A unique feature of ClimateStudio is its ability to calculate annual glare distributions across an occupied floor area. These glare calculations are based on the Daylight Glare Probability (DGP) metric, developed by Wienold and Christofferen. DGP predicts the likelihood that an observer at a given view position and orientation will experience discomfort glare. The metric is usually calculated using a fisheye rendering with an opening angle of 180 degrees. DGP can have values between 0% and 100%, which are divided into four bands:
For annual DPG simulations, ClimateStudio relies on the vertical illuminance portion of the DGP formula, plus a contrast measurement from the solar disc.
To prepare a model for simulation, work your way through the four subpanels labeled 1-4 in the figure above.
Please note that at this point, ClimateStudio does not support annual glare calculations that consider the use of dynamic shading systems.
If you have not done any lighting simulations in ClimateStudio, it is recommended that you go through the Lighting Model Setup video tutorial (5 minutes) followed by a video tutorial specifically focused on Annual Glare Analysis. The Rhino file used in the tutorials is available for download.
Once all required inputs have been populated, a simulation is invoked by pressing the start button (5). ClimateStudio uses a progressive path-tracing version of the Radiance raytracer to simulate luminance distributions. While a simulation is in progress, traced light paths accumulate until the user-specified number of passes has been reached. Details on the simulation settings can be found by opening the settings dialog (6).
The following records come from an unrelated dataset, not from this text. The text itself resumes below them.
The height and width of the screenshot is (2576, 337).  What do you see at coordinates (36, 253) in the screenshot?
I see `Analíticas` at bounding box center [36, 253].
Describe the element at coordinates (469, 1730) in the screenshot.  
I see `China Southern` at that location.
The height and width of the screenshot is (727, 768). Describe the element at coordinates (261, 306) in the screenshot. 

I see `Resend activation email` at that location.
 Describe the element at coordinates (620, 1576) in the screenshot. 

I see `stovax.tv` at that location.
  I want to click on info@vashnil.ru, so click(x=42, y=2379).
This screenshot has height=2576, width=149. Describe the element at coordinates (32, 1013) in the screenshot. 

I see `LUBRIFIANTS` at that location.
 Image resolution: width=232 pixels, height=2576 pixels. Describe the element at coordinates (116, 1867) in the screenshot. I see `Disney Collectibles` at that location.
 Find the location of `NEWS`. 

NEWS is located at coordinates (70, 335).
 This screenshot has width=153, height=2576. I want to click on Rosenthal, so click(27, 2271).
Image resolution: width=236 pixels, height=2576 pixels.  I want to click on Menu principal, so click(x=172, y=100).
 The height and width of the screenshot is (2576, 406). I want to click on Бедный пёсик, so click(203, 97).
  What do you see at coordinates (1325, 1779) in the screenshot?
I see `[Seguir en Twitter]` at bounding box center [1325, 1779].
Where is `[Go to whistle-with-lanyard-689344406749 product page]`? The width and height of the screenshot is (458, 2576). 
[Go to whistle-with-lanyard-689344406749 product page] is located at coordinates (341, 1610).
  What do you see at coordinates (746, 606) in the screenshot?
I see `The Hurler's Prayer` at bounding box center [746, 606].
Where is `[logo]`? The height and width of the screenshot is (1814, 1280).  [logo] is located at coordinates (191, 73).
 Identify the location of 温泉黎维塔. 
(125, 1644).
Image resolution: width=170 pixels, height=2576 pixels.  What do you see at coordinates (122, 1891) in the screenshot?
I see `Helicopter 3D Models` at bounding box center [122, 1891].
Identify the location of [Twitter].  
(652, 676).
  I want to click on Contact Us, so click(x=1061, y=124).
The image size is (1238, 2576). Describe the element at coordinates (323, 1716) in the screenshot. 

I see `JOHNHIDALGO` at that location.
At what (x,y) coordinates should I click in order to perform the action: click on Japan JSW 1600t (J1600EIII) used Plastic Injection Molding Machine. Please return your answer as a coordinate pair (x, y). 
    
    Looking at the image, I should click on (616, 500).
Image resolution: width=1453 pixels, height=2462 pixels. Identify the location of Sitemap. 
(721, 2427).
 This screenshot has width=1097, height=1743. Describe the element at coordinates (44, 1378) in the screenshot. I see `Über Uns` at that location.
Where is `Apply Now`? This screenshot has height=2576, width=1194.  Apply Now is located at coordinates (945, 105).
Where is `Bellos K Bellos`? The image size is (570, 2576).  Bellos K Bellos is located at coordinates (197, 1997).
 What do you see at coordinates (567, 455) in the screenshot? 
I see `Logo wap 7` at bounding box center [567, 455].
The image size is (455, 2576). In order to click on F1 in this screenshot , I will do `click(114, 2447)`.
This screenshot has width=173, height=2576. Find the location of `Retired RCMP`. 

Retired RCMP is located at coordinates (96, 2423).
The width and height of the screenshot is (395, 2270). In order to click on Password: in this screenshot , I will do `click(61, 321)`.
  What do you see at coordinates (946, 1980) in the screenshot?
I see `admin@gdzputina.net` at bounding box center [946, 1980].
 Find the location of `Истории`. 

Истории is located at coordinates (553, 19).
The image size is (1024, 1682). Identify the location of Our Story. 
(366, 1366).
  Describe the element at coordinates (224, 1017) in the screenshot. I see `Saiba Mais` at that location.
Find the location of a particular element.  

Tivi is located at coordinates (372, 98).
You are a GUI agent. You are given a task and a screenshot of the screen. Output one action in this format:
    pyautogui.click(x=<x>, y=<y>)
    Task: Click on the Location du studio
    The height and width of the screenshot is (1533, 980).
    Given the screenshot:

Upon completion of the first simulation pass, or upon loading a saved result, the results panel will show a dashboard showing the following building-wide metric:
Spatial Disturbing Glare (sDG): The percentage of views across the regularly occupied floor area that experience Disturbing or Intolerable Glare (DGP > 38%) for at least 5% of occupied hours. The calculation is based on hourly DGP values for eight different view directions at each position in the building. The default view height is 1.2 meters off the finish floor (eye height for a seated observer). The frequency of disturbing glare is visualized in the Rhino viewport using eight directional pie slices, with the color indicating frequency from 0 to 5%:
The results interface has five sections:
The Header includes the result name, a CSV export (2), and an information dialog (1), which provides an accounting of simulation inputs.
The Building Dashboard lists the sDG percentage for the entire building, as discussed above.
The Temporal Graphs show the frequency of each DGP bin across all views, grouped by hour of day and day of year. In this example, the occurrence of perceptible, disturbing, and intolerable glare is unsurprisingly higher in the afternoons, since the building features rooms with Western but not Eastern exposures. The floor area(s) included in the graph can be altered using the dropdown (4) or by filtering and/or selecting areas in the Room Table. The rightmost dropdown (5) permits switching between annual and single-day statistics. In the latter mode, time sliders let you scrub through individual hours of year, which causes timestep DGP data to be previewed in the Rhino viewport.
The Room Table lists results for each regularly occupied floor area in the building. Selecting rooms by filtration (7) or row selection isolates their preview in the temporal graphs and the Rhino viewport, and updates the statistics in the “Totals” row at the bottom of the table.
The Viewport Settings bar contains a viewport preview legend and viewport settings menu (8), which provides options for customizing the falsecolor display. Altering the upper bound of the falsecolor will also change the time percentage threshold used by the sDG metric in the Building Dashboard.
Hovering over a view slice in the Rhino viewport will update the temporal graphs to show all DGP data for the selected view:
In this case, the selected view faces the Western glazing, and has severe issues with afternoon glare throughout the entire year. To better understand cause and directionality of glare at any particular moment in time, you can select a point in the lower graph, which corresponds to a specific date and hour (9). Subsequently clicking on the camera icon (10) will initiate a Radiance Rendering using the sky condition for the corresponding step in the weather file:
The brightest pixels in the image can be flagged (color and threshold are editable). Here the red pixels show the sun and circumsolar region positioned straight ahead, near the center of the glazing. Unless the building is reoriented, this condition is likely unsolvable without movable shades or dynamic glazing. Rotating the rendering shows that turning the observer away from the glazing (e.g. by facing North) can reduce discomfort glare, though veiling glare is likely to remain an issue.